● **What is needed**: Print exactly the lines from the line with "Instruction: Open the Analyse sidebar section" to the last line of the data, please, both included.

● **Saved data entries**:
Content starts
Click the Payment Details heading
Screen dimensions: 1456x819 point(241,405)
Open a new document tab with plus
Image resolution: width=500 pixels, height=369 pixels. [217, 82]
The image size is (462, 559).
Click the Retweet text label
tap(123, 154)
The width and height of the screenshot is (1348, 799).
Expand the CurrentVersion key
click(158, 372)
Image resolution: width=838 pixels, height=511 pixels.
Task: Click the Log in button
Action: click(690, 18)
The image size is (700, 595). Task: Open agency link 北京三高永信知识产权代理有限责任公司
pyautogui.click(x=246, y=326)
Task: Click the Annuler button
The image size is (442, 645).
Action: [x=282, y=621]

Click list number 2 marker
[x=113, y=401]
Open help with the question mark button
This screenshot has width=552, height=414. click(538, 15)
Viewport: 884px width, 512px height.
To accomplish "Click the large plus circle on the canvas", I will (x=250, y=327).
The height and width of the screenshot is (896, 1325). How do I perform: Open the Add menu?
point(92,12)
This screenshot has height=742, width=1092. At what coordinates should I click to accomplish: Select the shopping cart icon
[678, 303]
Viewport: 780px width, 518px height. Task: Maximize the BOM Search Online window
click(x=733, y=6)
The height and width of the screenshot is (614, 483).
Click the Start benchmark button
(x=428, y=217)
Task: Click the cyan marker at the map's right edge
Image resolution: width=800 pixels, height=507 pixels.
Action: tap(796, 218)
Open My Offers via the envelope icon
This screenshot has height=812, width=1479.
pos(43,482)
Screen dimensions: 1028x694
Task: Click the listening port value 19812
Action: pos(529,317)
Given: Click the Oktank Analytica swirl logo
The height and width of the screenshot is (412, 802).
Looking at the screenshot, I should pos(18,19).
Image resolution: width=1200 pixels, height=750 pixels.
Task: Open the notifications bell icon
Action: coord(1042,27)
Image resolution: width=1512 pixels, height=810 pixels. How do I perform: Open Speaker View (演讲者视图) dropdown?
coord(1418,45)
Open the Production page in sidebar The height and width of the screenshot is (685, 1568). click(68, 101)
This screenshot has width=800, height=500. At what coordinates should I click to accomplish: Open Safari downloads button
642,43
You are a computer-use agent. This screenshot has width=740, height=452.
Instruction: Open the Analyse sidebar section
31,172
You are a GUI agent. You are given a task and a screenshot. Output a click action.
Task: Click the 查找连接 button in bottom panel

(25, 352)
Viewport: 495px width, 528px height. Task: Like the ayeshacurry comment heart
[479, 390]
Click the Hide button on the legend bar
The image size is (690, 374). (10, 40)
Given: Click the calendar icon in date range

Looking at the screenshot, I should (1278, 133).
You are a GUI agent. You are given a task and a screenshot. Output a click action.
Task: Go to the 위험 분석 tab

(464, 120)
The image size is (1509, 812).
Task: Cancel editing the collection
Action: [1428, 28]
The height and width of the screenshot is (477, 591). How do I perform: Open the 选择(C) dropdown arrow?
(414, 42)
Content ends
● **Output below**:
Instruction: Open the Analyse sidebar section
31,172
You are a GUI agent. You are given a task and a screenshot. Output a click action.
Task: Click the 查找连接 button in bottom panel

(25, 352)
Viewport: 495px width, 528px height. Task: Like the ayeshacurry comment heart
[479, 390]
Click the Hide button on the legend bar
The image size is (690, 374). (10, 40)
Given: Click the calendar icon in date range

Looking at the screenshot, I should (1278, 133).
You are a GUI agent. You are given a task and a screenshot. Output a click action.
Task: Go to the 위험 분석 tab

(464, 120)
The image size is (1509, 812).
Task: Cancel editing the collection
Action: [1428, 28]
The height and width of the screenshot is (477, 591). How do I perform: Open the 选择(C) dropdown arrow?
(414, 42)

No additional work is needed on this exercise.